**Records from a data collection:**
---------------
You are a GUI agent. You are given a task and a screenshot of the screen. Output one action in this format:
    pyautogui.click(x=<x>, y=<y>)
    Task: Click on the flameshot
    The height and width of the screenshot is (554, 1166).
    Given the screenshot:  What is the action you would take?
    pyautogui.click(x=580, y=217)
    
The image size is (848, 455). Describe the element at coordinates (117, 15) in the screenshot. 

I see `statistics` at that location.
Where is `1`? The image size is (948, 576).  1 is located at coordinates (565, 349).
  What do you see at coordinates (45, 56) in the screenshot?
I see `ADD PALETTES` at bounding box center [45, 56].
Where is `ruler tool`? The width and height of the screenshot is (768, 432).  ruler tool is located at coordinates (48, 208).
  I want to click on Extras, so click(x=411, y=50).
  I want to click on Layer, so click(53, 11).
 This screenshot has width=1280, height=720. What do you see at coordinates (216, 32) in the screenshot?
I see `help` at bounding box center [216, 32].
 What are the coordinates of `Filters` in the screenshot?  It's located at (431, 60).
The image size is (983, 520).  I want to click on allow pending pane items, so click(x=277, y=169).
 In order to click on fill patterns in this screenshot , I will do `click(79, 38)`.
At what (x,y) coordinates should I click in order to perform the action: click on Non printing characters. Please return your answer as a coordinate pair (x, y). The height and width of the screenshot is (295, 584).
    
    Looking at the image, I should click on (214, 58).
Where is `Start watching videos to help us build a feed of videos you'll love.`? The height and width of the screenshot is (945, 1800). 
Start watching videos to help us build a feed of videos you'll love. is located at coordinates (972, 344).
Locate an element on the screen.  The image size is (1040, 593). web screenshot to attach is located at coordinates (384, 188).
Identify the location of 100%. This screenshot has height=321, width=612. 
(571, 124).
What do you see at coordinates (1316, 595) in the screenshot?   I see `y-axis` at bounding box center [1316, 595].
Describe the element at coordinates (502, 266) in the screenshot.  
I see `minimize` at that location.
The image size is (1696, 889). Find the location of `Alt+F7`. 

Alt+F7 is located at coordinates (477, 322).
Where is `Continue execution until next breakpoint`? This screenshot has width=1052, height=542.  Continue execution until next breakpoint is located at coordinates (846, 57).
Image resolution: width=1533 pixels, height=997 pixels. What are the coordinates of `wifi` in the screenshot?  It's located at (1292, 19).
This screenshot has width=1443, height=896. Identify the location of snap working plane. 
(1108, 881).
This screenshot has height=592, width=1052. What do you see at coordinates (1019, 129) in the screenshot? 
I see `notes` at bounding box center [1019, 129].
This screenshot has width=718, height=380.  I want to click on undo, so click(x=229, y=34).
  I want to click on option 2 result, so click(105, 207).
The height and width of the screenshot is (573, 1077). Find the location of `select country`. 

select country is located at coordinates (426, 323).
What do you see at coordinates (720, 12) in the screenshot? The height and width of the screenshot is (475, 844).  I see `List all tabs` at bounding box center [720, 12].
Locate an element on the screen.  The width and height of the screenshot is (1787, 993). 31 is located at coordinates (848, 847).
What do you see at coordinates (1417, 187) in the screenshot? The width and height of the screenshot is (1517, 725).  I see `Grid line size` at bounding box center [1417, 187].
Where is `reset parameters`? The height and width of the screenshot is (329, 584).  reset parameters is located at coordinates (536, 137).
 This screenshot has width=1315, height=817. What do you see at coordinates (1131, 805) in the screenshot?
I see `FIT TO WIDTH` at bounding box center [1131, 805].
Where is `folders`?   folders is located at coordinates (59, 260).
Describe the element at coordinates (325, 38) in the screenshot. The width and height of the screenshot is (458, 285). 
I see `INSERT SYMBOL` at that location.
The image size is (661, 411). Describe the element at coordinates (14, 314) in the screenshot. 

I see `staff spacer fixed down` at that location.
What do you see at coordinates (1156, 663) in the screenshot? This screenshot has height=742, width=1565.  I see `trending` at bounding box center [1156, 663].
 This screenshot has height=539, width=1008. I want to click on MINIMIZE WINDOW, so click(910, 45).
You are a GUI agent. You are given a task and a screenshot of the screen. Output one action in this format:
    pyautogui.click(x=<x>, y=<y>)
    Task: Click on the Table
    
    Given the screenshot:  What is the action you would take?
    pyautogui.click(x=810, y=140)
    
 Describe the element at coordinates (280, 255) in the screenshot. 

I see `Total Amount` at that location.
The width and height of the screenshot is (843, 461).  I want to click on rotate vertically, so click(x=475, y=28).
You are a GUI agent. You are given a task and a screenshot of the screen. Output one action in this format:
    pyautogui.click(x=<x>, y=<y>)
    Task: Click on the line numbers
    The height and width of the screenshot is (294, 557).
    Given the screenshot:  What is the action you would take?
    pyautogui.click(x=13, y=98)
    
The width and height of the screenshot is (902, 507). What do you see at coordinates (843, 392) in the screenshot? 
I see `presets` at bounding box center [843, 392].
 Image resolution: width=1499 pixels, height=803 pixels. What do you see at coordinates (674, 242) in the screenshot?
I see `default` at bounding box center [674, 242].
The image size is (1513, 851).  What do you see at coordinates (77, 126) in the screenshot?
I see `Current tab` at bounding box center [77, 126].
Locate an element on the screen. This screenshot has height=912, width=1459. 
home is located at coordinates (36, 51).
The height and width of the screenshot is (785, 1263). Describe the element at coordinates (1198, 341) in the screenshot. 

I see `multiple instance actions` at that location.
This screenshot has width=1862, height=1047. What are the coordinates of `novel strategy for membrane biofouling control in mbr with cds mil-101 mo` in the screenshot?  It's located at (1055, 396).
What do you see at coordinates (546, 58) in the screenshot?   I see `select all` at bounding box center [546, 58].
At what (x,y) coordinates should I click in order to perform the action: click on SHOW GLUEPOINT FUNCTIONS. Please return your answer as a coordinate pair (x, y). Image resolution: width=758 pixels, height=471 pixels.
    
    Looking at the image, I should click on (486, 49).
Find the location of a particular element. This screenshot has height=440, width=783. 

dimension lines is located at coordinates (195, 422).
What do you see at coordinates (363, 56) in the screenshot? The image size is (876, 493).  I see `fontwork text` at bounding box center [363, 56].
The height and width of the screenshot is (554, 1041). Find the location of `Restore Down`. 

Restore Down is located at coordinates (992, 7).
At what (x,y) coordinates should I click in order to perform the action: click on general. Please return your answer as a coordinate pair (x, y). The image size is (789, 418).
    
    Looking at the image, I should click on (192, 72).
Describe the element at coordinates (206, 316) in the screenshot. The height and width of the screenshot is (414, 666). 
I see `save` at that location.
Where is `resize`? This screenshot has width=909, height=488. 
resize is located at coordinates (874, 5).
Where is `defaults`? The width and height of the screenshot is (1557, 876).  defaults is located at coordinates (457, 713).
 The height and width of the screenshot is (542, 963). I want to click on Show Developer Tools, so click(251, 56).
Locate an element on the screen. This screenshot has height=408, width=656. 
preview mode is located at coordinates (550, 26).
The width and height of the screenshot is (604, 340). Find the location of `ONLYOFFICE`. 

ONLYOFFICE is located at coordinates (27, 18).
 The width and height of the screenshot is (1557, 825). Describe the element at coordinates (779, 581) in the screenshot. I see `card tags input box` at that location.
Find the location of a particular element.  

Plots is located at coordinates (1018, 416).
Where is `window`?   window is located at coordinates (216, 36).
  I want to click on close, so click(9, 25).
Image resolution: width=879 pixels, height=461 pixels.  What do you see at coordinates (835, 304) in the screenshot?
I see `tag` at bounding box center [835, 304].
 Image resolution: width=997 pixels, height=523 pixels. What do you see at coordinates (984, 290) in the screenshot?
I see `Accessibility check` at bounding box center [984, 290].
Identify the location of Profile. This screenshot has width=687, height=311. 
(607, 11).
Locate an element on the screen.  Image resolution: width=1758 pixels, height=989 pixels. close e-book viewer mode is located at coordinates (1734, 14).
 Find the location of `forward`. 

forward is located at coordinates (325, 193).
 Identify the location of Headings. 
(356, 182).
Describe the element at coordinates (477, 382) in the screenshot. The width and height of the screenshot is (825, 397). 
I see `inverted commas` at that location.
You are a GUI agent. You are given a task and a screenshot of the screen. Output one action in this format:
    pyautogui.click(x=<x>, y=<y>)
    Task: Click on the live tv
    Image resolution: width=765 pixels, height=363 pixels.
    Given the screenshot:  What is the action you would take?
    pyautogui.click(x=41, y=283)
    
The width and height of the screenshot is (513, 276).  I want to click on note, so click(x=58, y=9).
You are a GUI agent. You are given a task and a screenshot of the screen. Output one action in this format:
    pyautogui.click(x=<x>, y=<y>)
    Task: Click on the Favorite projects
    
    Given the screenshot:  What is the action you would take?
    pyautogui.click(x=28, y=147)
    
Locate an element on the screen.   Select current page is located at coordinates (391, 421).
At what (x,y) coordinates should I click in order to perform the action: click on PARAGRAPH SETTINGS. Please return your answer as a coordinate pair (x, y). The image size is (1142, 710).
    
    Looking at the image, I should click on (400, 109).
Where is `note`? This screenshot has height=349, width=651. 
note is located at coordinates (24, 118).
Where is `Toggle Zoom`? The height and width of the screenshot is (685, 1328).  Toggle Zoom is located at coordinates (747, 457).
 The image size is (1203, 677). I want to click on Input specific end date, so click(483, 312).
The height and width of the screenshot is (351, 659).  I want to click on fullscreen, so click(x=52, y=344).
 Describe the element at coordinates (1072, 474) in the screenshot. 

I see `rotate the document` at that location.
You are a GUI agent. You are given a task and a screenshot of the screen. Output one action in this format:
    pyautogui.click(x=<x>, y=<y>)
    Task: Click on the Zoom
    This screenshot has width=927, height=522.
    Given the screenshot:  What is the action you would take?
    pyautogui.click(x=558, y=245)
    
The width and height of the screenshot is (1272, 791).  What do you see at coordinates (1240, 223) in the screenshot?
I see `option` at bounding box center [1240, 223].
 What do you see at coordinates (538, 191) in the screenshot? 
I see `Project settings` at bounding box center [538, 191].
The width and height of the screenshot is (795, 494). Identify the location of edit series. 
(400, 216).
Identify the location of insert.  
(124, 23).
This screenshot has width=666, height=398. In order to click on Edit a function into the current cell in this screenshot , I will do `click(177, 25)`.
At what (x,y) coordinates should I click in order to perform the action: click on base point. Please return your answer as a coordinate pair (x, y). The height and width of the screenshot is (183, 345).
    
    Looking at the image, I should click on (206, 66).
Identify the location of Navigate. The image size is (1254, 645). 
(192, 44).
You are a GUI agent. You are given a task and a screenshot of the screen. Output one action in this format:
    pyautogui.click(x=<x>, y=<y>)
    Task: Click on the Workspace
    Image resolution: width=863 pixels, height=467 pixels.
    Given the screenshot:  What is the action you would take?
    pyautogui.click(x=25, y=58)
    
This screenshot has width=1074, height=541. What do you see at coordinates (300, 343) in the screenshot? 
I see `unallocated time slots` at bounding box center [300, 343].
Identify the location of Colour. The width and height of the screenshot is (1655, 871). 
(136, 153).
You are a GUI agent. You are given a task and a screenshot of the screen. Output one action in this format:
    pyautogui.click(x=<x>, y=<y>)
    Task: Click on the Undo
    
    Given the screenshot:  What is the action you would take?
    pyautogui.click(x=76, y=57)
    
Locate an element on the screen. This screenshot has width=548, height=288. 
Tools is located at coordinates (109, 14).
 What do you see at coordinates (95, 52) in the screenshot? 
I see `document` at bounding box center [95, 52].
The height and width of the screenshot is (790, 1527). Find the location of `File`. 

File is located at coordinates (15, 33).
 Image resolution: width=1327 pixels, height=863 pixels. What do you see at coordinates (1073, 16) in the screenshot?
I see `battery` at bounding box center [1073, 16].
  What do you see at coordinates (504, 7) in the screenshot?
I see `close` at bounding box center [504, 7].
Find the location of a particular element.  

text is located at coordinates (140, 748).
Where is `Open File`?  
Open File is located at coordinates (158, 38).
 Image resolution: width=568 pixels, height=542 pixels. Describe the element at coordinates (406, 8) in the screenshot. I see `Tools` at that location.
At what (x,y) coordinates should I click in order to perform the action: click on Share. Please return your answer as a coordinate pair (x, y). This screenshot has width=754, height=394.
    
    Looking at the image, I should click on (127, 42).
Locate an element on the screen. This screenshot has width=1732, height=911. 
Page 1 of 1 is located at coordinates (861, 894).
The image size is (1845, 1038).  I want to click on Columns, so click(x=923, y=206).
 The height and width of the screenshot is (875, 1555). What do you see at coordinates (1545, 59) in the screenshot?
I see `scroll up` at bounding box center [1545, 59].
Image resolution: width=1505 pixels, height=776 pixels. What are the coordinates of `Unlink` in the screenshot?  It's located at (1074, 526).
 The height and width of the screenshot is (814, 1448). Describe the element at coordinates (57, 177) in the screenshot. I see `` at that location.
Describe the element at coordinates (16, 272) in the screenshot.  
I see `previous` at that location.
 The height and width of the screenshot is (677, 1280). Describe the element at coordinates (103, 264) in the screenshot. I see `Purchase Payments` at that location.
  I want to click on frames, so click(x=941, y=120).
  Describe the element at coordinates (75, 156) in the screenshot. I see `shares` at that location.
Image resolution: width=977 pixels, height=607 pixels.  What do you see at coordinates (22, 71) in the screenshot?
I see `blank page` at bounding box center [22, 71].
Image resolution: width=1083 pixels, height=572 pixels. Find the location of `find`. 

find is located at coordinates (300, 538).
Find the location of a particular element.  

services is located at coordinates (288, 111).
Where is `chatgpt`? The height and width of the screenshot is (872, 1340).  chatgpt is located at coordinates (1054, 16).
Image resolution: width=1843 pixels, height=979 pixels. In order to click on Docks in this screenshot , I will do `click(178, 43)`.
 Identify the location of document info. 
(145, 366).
---------------
**Exercise directions:** Could you edit the listing from the line with "I want to click on Extras, so" up to and including the line with "In order to click on fill" by replacing "image size" with "screenshot size" and leaving everything else unchanged? Return only those lines.

**Correct result:**
  I want to click on Extras, so click(x=411, y=50).
  I want to click on Layer, so click(53, 11).
 This screenshot has width=1280, height=720. What do you see at coordinates (216, 32) in the screenshot?
I see `help` at bounding box center [216, 32].
 What are the coordinates of `Filters` in the screenshot?  It's located at (431, 60).
The screenshot size is (983, 520).  I want to click on allow pending pane items, so click(x=277, y=169).
 In order to click on fill patterns in this screenshot , I will do `click(79, 38)`.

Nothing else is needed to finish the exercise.